Petrucia Camelo

PATERNIDADE

Petrucia Camelo 12 de agosto de 2024

A árvore, auxiliada pelo vento, pelos pássaros e demais animais silvestres, como se tivesse certeza da preservação de sua espécie, leva longe as suas sementes, que, encontrando terra fértil logo germinam e incontáveis novas árvores repetem o singular ciclo de vida contida em cada semente. No entanto, no reino animal, coube a reprodução: a concepção no enlace de gêneros diferentes, e o ser a sua sobrevivência, de imediato carece de cuidados e de proteção.

A lei da sobrevivência é clara, própria e precisa a natureza de cada espécie; porém, a humana é a mais complexa; não vinga ao ser exposta ao rebuliço do acaso, do abandono, à deriva do vento, das águas, ao Deus dará; para sobreviver, o ser humano carece de cuidados e de proteção especial, e dentre outros fatores determinantes para a sua sobrevivência tem que contar com as condições propícias para suprir as suas necessidades básicas.

Logo ao nascer tem-se que enfrentar às dificuldades, dentre outras, as doenças hereditárias ou adquiridas, tratando-se de um ser extremamente sensível a tudo o que lhe é circundante, o meio cultural, enfim o ambiente familiar onde vive influencia sobremaneira, de forma direta, no equilíbrio do seu desenvolvimento.

Os papéis que os indivíduos exercem no núcleo familiar, se forem desenvolvidos com a consciência de suas responsabilidades, servirão de base para o crescimento sadio e equilibrado do novo ser; caso contrário, ele levará para toda a vida o desequilíbrio das implicações próprias a cada caso. Nunca se habituará a elas; sempre lhe serão causas de sofrimento.

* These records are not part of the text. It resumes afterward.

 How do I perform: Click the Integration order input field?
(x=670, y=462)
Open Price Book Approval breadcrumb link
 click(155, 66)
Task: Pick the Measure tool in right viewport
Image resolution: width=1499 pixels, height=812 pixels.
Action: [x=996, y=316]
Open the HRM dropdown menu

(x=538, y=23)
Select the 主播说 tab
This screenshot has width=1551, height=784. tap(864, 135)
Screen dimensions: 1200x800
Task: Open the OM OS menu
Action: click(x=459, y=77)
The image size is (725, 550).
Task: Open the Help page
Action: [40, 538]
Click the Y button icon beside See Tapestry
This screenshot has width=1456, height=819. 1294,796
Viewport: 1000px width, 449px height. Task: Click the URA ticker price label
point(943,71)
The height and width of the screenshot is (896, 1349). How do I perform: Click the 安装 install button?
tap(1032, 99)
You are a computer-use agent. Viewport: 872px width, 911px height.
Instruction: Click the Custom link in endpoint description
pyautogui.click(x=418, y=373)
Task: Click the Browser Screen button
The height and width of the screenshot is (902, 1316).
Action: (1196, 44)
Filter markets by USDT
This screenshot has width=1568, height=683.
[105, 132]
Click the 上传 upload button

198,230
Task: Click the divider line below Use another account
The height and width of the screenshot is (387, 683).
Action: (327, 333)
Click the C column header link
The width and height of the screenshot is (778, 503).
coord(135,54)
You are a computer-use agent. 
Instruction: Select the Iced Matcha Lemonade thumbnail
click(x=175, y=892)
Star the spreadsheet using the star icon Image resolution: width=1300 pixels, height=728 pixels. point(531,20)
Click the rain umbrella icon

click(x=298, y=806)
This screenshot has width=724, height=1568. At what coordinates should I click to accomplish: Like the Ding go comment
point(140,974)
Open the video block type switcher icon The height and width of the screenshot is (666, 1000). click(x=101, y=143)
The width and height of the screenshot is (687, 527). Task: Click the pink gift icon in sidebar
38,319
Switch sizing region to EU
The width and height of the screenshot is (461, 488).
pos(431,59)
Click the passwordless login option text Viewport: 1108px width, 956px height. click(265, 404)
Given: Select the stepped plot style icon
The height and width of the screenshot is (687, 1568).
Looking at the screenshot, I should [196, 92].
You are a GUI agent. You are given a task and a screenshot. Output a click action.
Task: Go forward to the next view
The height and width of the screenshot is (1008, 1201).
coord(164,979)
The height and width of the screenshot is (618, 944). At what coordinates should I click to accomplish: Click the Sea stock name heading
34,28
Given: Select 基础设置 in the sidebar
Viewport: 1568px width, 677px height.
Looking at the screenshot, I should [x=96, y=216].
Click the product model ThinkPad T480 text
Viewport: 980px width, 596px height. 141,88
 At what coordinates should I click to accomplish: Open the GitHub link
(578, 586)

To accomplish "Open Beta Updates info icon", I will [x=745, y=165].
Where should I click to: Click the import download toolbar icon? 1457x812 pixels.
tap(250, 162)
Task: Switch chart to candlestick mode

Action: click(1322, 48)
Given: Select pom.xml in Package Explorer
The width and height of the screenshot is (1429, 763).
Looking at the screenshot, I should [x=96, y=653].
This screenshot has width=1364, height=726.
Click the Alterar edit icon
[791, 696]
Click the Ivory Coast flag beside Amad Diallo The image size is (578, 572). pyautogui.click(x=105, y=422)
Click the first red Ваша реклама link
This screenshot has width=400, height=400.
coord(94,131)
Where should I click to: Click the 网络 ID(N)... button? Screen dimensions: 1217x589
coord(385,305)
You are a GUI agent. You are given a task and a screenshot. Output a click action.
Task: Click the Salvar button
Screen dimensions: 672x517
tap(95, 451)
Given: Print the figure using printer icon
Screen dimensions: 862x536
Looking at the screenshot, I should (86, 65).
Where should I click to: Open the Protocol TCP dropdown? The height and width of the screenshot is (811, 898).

Particularizando os sentimentos que movem o núcleo familiar, vê-se a paternidade, aferida ao gênero masculino, embora hoje, na sociedade moderna, esteja também conferida ao papel da mãe, que pela ausência da figura paterna exerce os dois papéis, gerando uma situação incompreensível, inaceitável, difícil mesmo, com repercussão muitas vezes desastrosa na formação dos filhos pela falta do referencial “Pai”.

No sentido do agir, da companhia, da orientação, da segurança, da manutenção econômica e do bom relacionamento familiar, somente é pertinente à figura paterna e nessa falta, somada às demais perdas existentes desde a ruptura do cordão umbilical, seguida do desmame, do desligamento do ambiente familiar para ir à escola, e assim por diante, “...ele vage seu pesado desamparo...“ (Dolto, Françoise, Solidão, 1998).

O ser humano em formação por muito tempo tem a sua vida sob os cuidados dos pais, e a imagem paterna o auxiliará a buscar lá fora, no futuro, o seu próprio poder de realização; a ausência desse aprendizado dificultará a ele encontrar o seu verdadeiro caminho, além de perda de tempo a procurar meios que preencham semelhante vazio, pois há essa lacuna no registro da memória herdada que o auxiliaria em tão difícil tarefa. Sentir-se-á só e desamparado e muitas vezes será presa fácil em mãos desalmadas.

A vida corre livremente, mas não é como um cavalo selado ao passar por perto; para domá-lo e segurar-se em sua crina para montá-lo, tem-se que ter coragem, preparo, persistência, pois há sempre um poço de águas profundas e tenebrosas, um deserto de areias movediças e outras escaldantes que obrigam a refazer os caminhos em volta.

Para se almejar alcançar a plenitude da vida precisa-se nas demais vezes deixar-se arrastar, como faz o brilhante em meio ao cascalho, que se serve das intempéries para apresentar o seu brilho, e a sua qualidade nas mãos do ourives. É o ser humano dotado de um corpo composto de emoções, vontade, disciplina, inteligência. Não deve omitir-se de salvaguardar aquele que é originário de sua genética, de seu próprio sangue, de ministrar as sutilezas de seu ofício a sua cria, de estar pronto e próximo a auxiliá-lo na difícil tarefa de se desenvolver a contento dos padrões éticos e morais. De ajudá-lo a ser feliz.